Configuration properties
Reference information for DSE Search configuration properties.
Data location in cassandra.yaml
- data_file_directories
-
The directory where table data is stored on disk. The database distributes data evenly across the location, subject to the granularity of the configured compaction strategy.
For production, DataStax recommends RAID 0 and SSDs.
Default:
/var/lib/cassandra/data
Scheduler settings in dse.yaml
Configuration options to control the scheduling and execution of indexing checks.
- ttl_index_rebuild_options
-
Configures the schedulers in charge of querying for expired records, removing expired records, and the execution of the checks.
- fixed_rate_period
-
Time interval in seconds to check for expired data in seconds.
Default: 300
- initial_delay
-
The number of seconds to delay the first TTL check to speed up start-up time.
Default: 20
- max_docs_per_batch
-
The maximum number of documents to check and delete per batch by the TTL rebuild thread.
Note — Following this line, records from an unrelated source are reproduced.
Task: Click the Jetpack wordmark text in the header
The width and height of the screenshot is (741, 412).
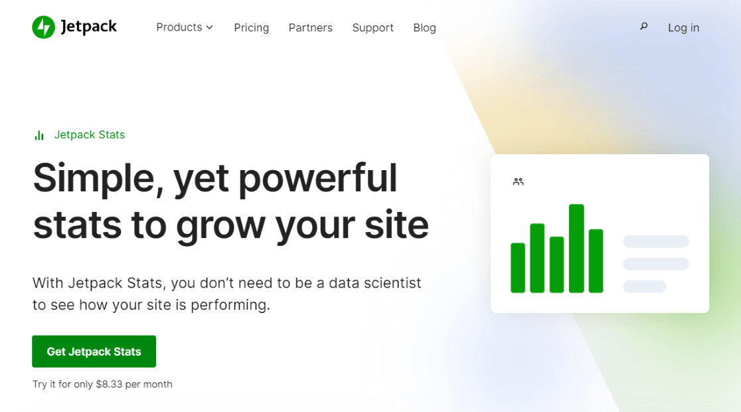Action: click(88, 27)
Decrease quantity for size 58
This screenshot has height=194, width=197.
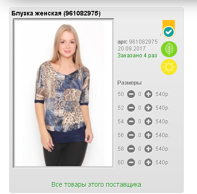pos(131,149)
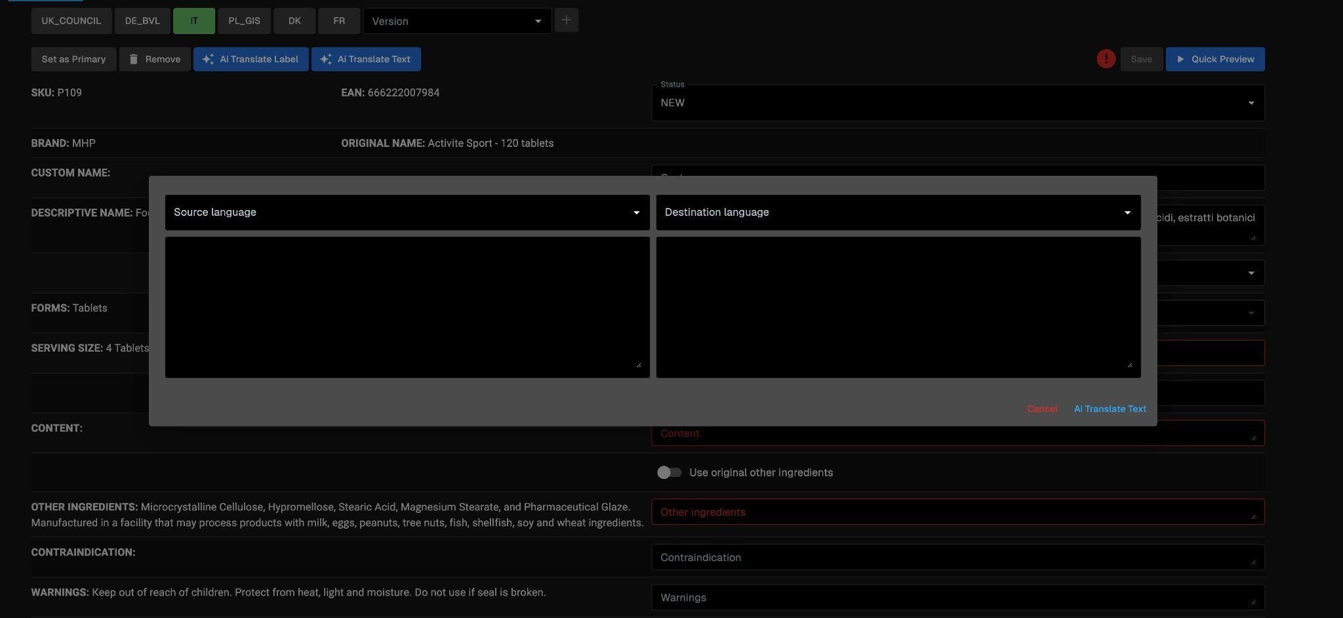1343x618 pixels.
Task: Click Ai Translate Label sparkle button
Action: click(251, 59)
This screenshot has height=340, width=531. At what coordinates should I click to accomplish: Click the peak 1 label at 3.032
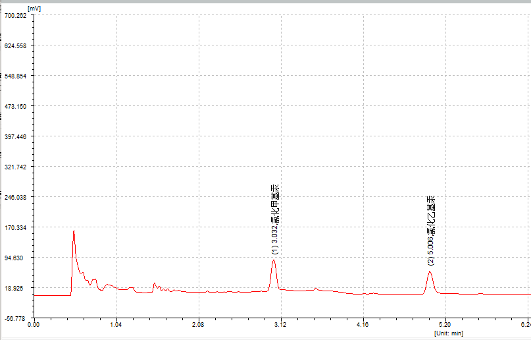pos(276,219)
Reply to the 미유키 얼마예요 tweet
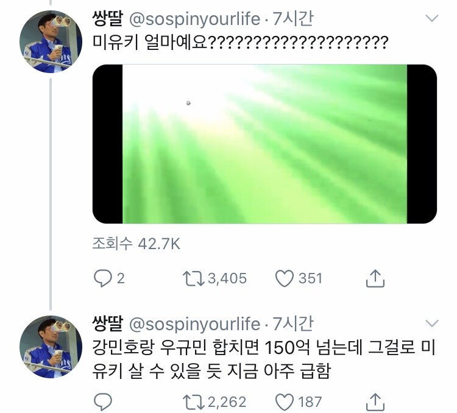 (102, 278)
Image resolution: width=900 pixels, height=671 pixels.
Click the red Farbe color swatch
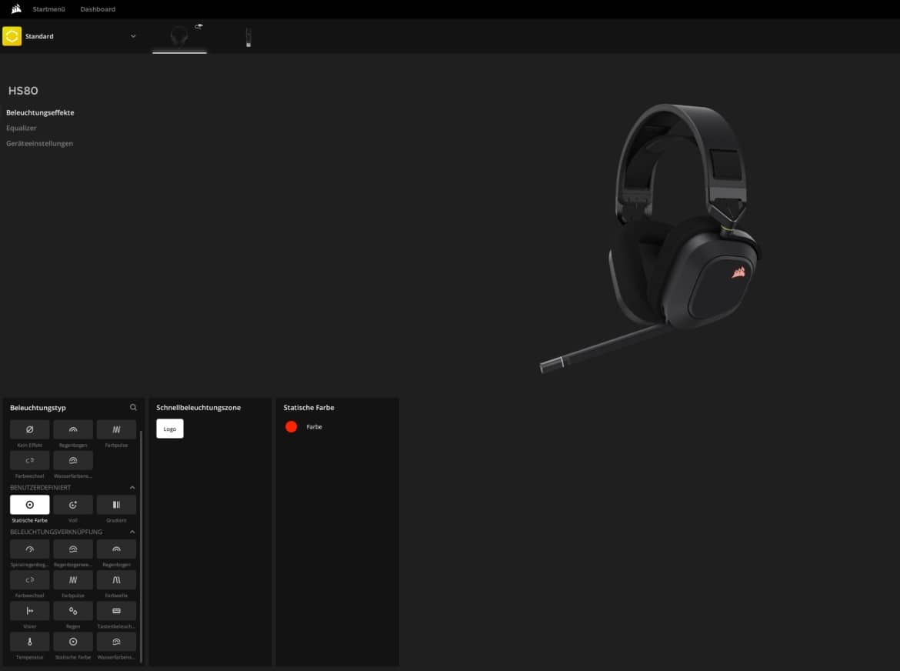click(292, 427)
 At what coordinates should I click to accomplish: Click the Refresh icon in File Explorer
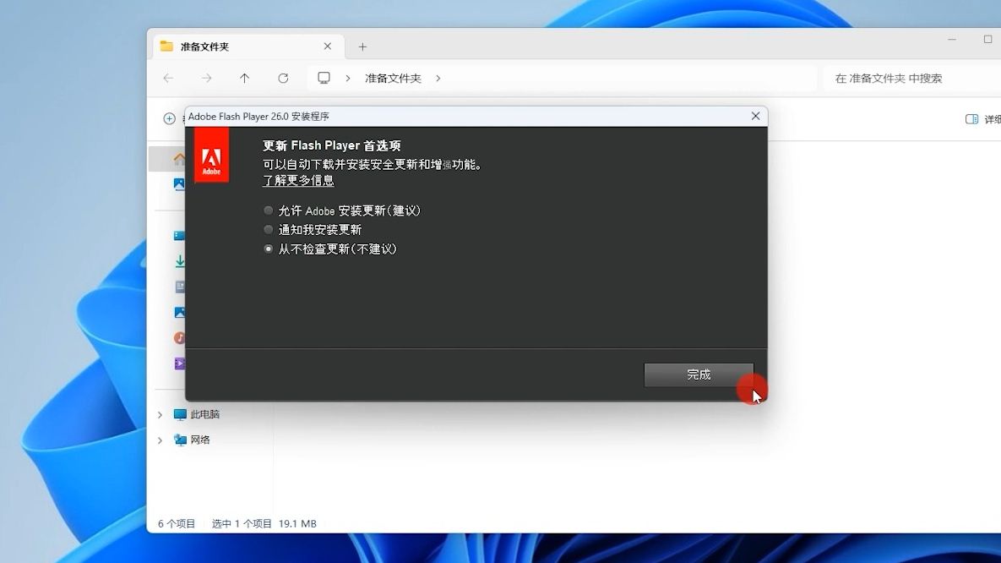[x=283, y=78]
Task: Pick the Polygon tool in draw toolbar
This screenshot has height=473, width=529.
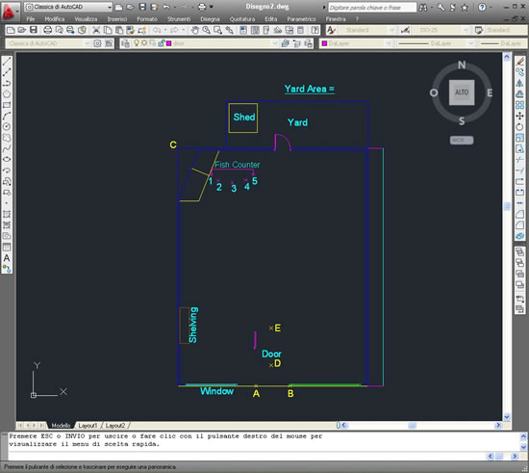Action: click(7, 93)
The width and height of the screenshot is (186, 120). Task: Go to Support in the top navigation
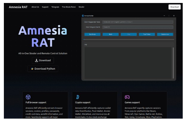click(45, 7)
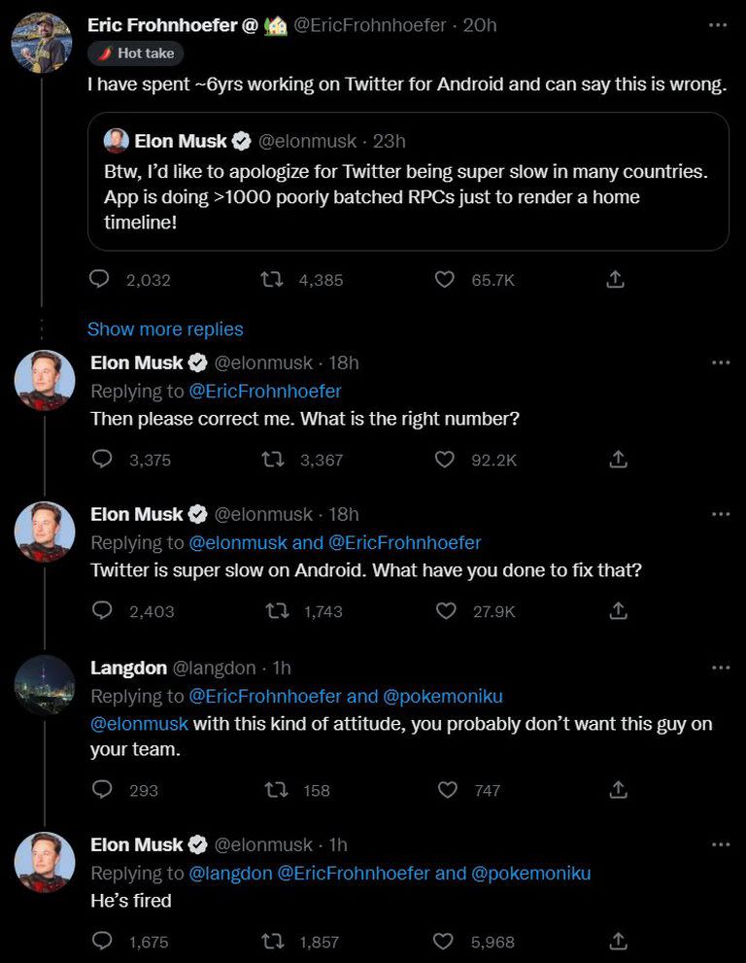Share Eric Frohnhoefer's tweet
Viewport: 746px width, 963px height.
(x=614, y=280)
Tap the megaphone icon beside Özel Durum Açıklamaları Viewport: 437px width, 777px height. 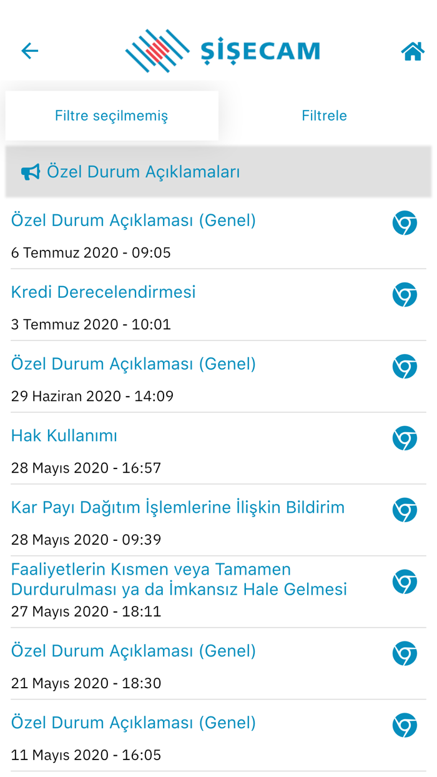click(x=31, y=171)
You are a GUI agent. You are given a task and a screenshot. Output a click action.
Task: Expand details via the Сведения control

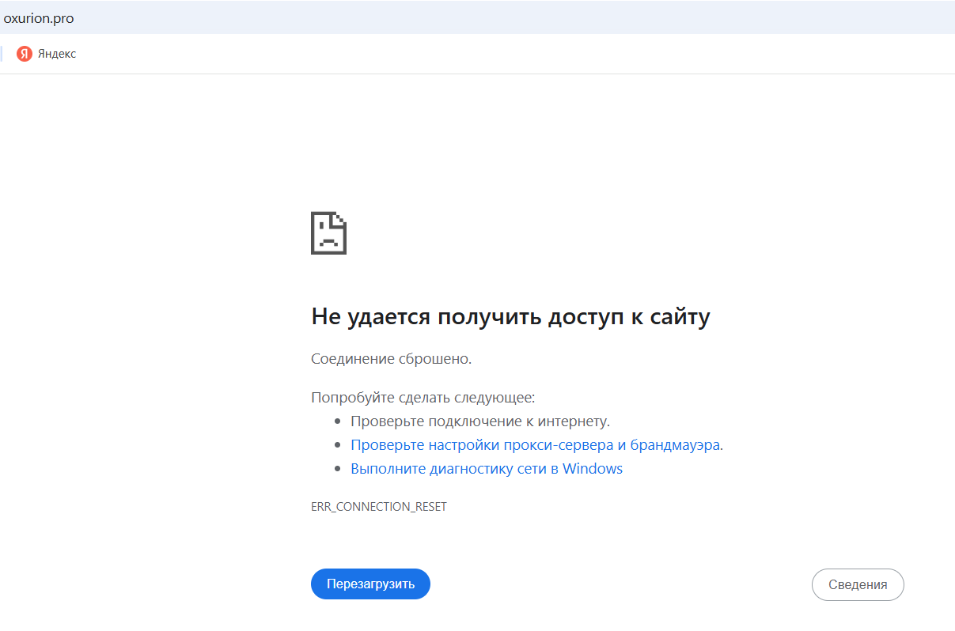click(x=858, y=584)
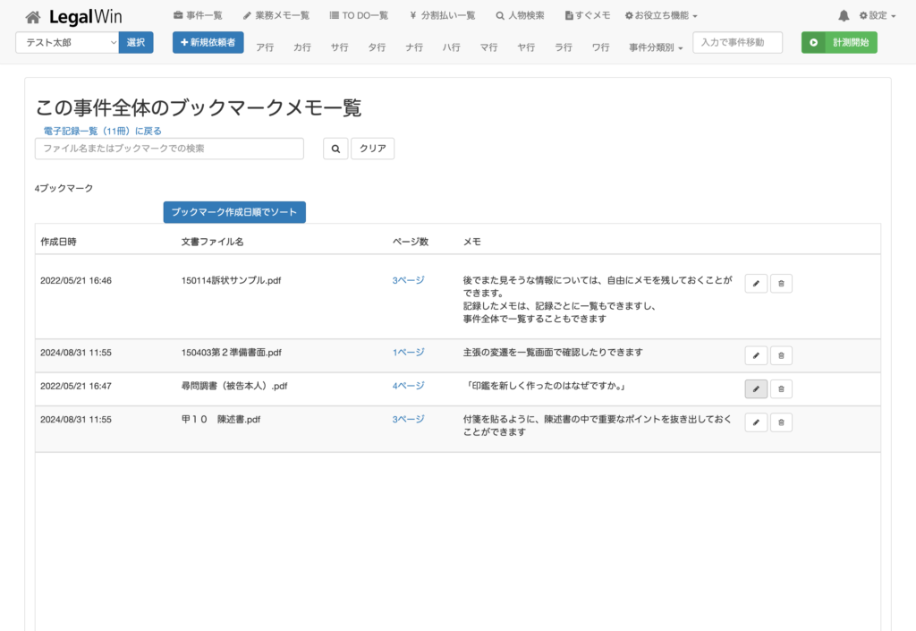Image resolution: width=916 pixels, height=631 pixels.
Task: Click the home icon beside LegalWin logo
Action: [x=33, y=16]
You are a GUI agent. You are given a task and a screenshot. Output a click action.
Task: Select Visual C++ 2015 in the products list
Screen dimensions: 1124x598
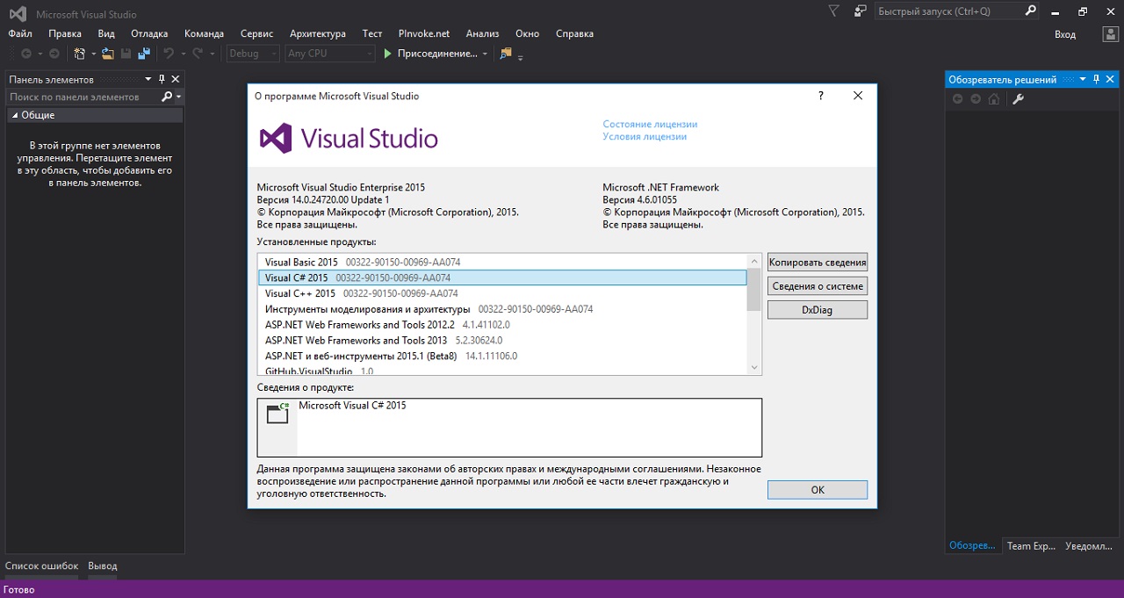[x=300, y=293]
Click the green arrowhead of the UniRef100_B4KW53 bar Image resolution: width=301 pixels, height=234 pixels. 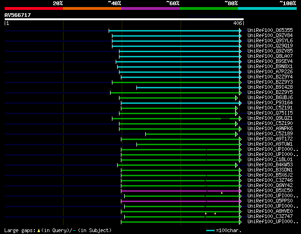tap(237, 165)
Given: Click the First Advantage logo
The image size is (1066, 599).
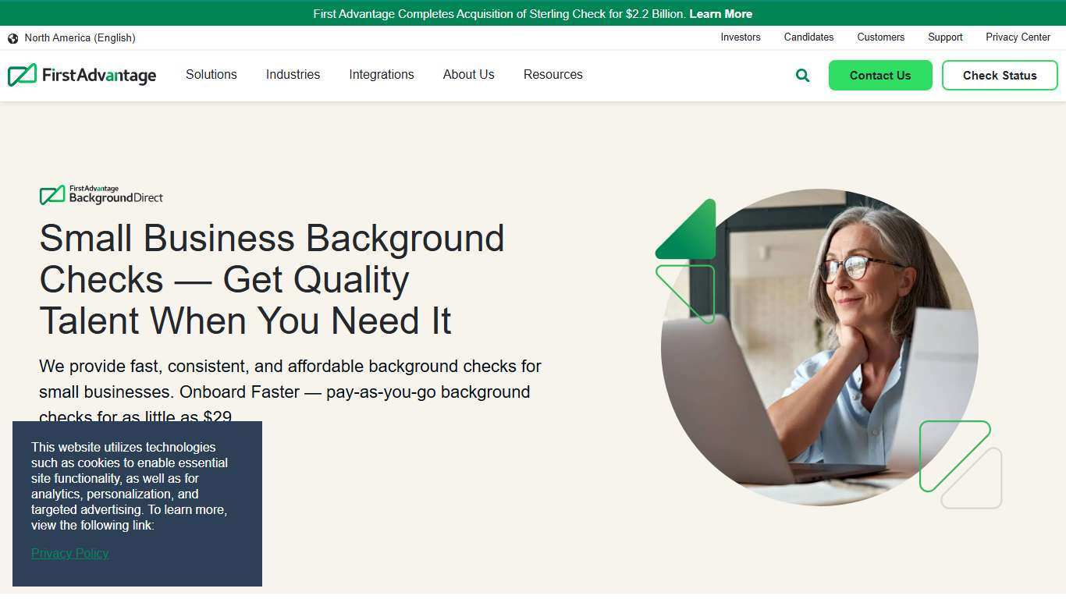Looking at the screenshot, I should (81, 75).
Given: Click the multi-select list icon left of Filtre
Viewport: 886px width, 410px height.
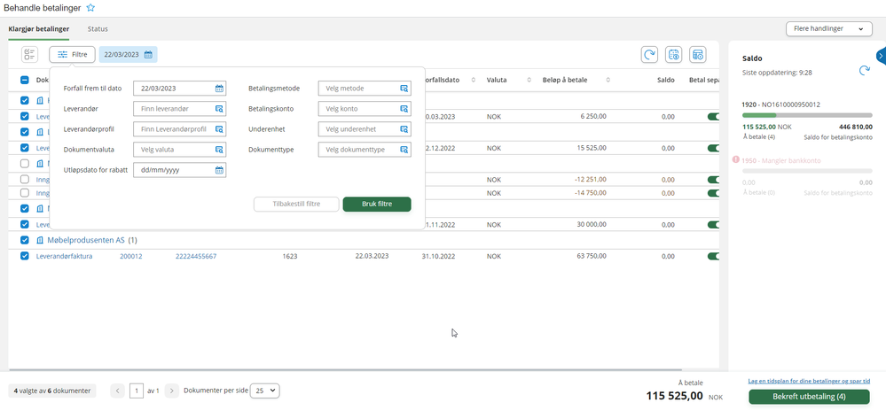Looking at the screenshot, I should (29, 55).
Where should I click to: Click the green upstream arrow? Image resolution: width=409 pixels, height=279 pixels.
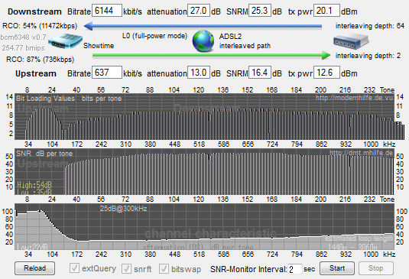point(212,55)
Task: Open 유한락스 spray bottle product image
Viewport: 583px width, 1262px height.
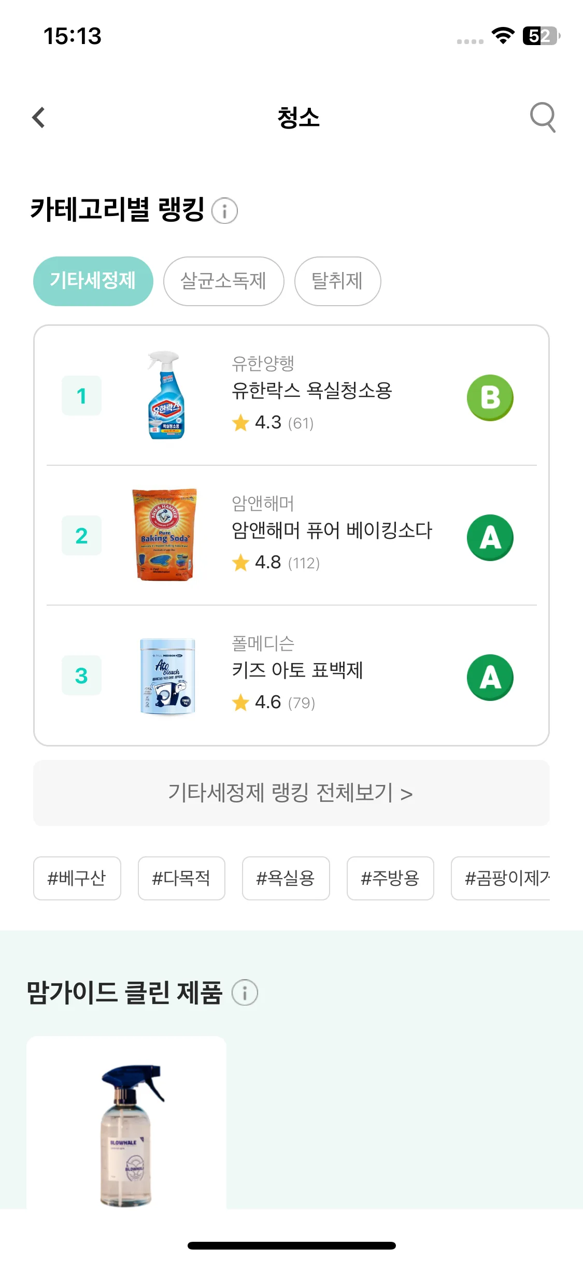Action: pos(165,395)
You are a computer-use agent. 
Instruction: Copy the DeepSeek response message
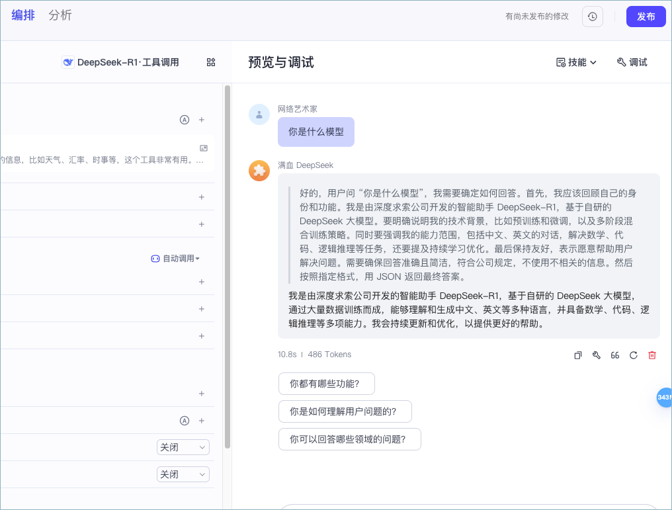[x=578, y=355]
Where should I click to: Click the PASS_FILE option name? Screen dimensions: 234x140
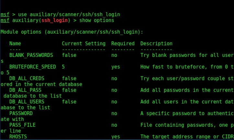click(23, 125)
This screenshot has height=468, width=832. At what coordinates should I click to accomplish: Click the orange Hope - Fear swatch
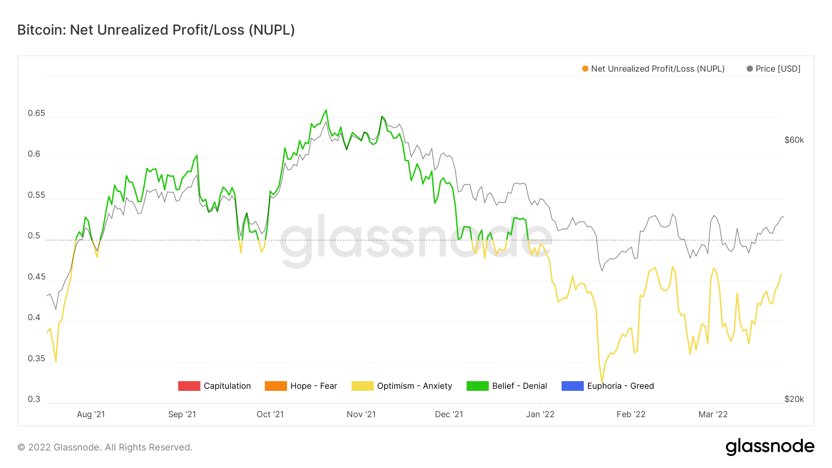(x=276, y=386)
All expired documents are deleted from the index during each check. To avoid memory pressure, their unique keys are retrieved and then deletes are issued in batches.
Default: 4096
- thread_pool_size
-
The maximum number of search indexes (cores) that can execute TTL cleanup concurrently. Manages system resource consumption and prevents many search cores from executing simultaneous TTL deletes.
Default: 1
Indexing settings in dse.yaml
- solr_resource_upload_limit_mb
-
Configures the maximum file size of the search index config or schema. Resource files can be uploaded, but the search index config and schema are stored internally in the database after upload.
-
0 - Disable resource uploading.
-
upload size - The maximum upload size limit in megabytes (MB) for a DSE Search resource file (search index config or schema).
Default: 10
-
- flush_max_time_per_core
-
Only modify this setting if you are an experienced user and you fully understand the implications of changing it.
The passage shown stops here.